Petunjuk Latihan:
1) Dalam berita tentang PP No. 78 Tahun 2015, sejak tahun berapa serikat pekerja dilibatkan dalam survei pasar untuk menentukan nilai kebutuhan fisik minimum (KFM)?
2) Teruskan berita tentang PP No. 78 Tahun 2015 setelah kalimat terakhir yang ditampilkan.

Teks Bacaan:

Manokwari, TP – Ketua DPD Gabungan Serikat Buruh Indonesia (GSBI) Provinsi Papua Barat, Yohanes Akwam meminta Presiden Indonesia mencabut Peraturan Pemerintah (PP) No. 78 Tahun 2015 menjelang Hari Buruh yang jatuh pada 1 Mei 2019.
“Presiden Joko Widodo harus mencabut PP No. 78, bukan direvisi,” kata Akwam kepada Tabura Pos via ponselnya, Senin (29/4).
Pasalnya, PP No. 78 itu bertentangan dengan UU No. 13 Tahun 2003 tentang Ketenagakerjaan, UU No. 21 Tahun 2000 tentang Serikat Pekerja atau Buruh, dan Konvensi ILO No. 87 tentang Kebebasan Berserikat.
Diungkapkannya, sejak 1982 di zaman Orde Baru, serikat pekerja dilibatkan dalam survei pasar untuk menentukan nilai kebutuhan fisik minimum (KFM), kemudian berunding untuk menentukan besaran upah minimum, salah satunya dengan acuan hasil survei tersebut.

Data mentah
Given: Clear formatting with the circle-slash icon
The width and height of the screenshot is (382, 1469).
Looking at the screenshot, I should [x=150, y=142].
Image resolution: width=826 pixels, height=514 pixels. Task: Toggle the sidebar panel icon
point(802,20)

---

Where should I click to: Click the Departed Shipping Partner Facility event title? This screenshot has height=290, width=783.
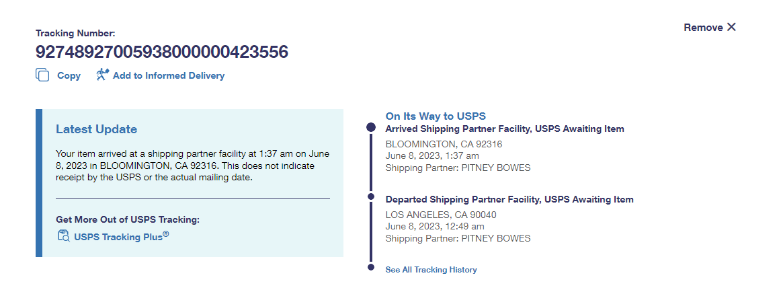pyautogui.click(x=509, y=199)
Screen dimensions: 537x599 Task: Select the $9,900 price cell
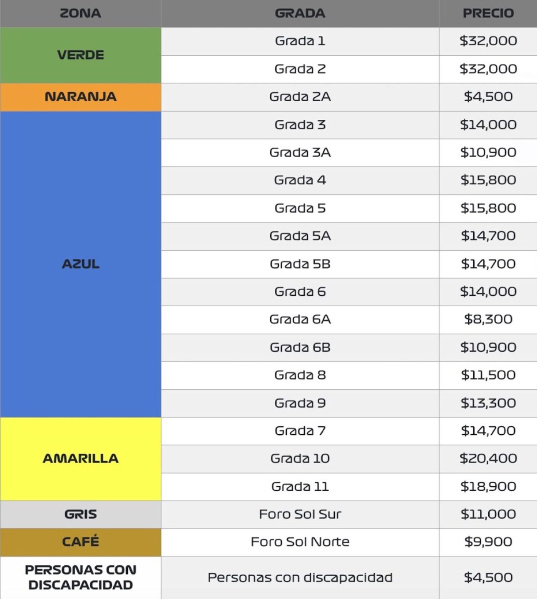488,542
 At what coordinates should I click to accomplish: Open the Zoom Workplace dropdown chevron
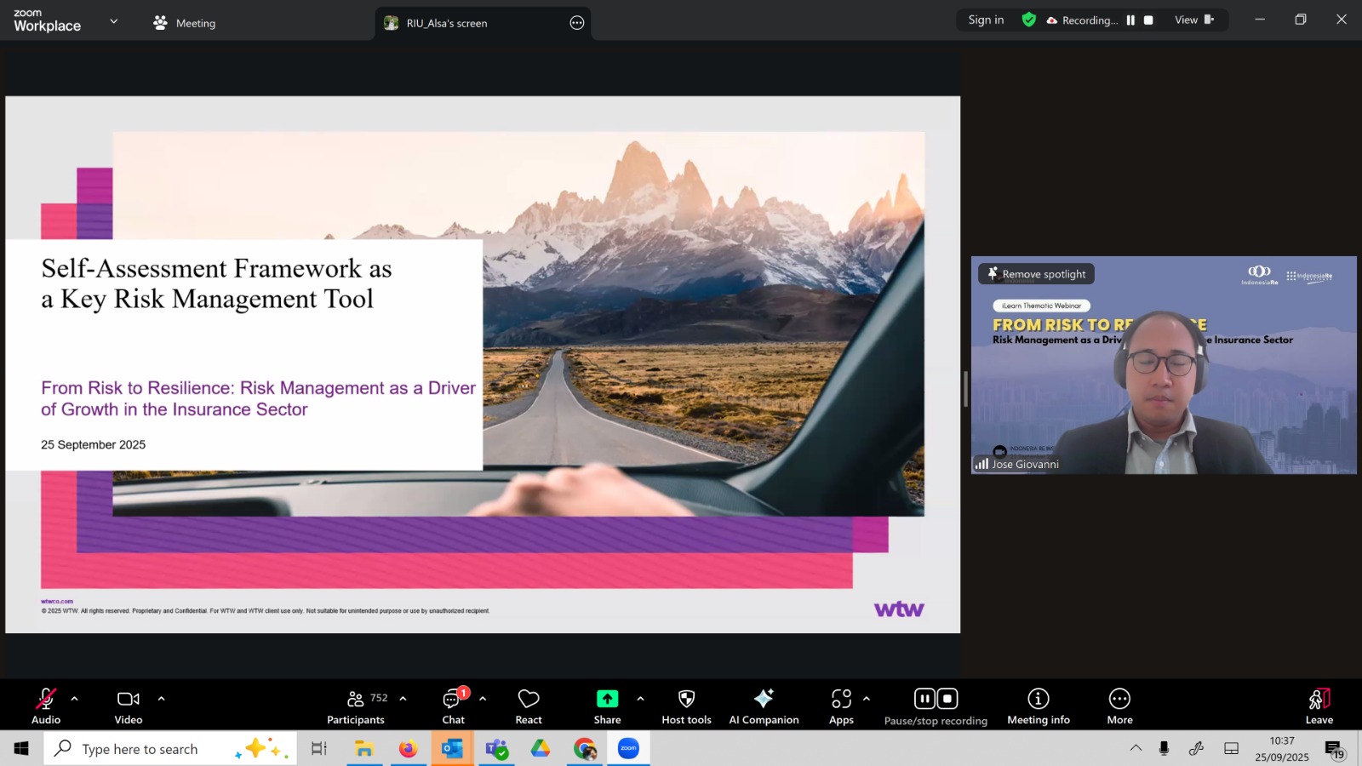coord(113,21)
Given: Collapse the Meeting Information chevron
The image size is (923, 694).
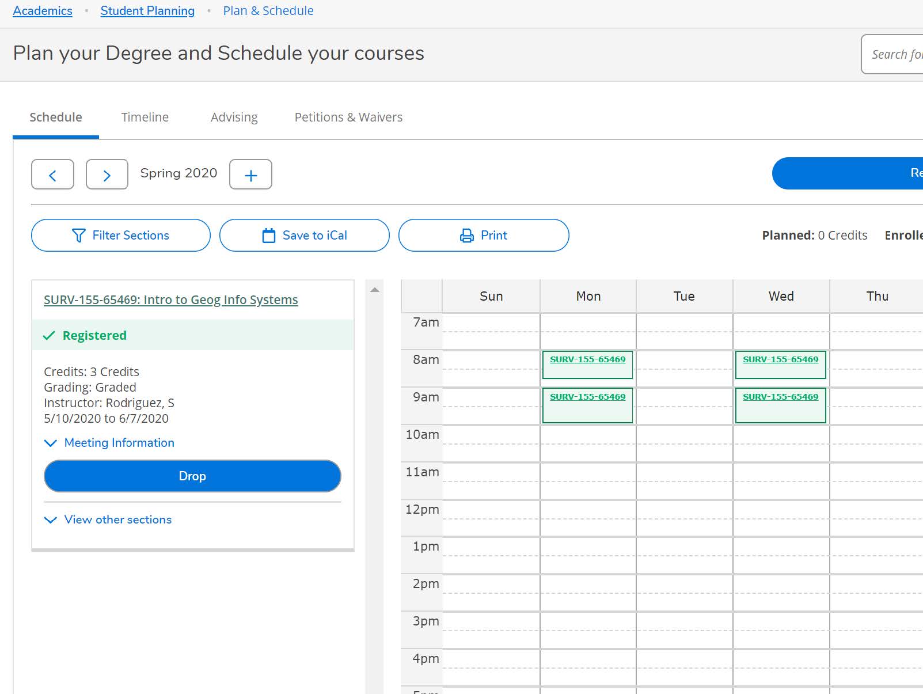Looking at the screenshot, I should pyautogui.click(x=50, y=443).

Jawaban:
1) Sejak 1982, pada zaman Orde Baru.

2)
Menurut Akwam, hal itu tidak terjadi lagi apabila PP No. 78 diberlakukan, karena yang menetapkan besaran inflasi dan pertumbuhan ekonomi adalah pemerintah berdasarkan data Badan Pusat Statistik (BPS).
“Intinya, PP tentang Pengupahan itu merupakan kebijakan yang memiskinkan buruh dan mengancam demokrasi dalam hal kebebasan berserikat,” kata Akwam.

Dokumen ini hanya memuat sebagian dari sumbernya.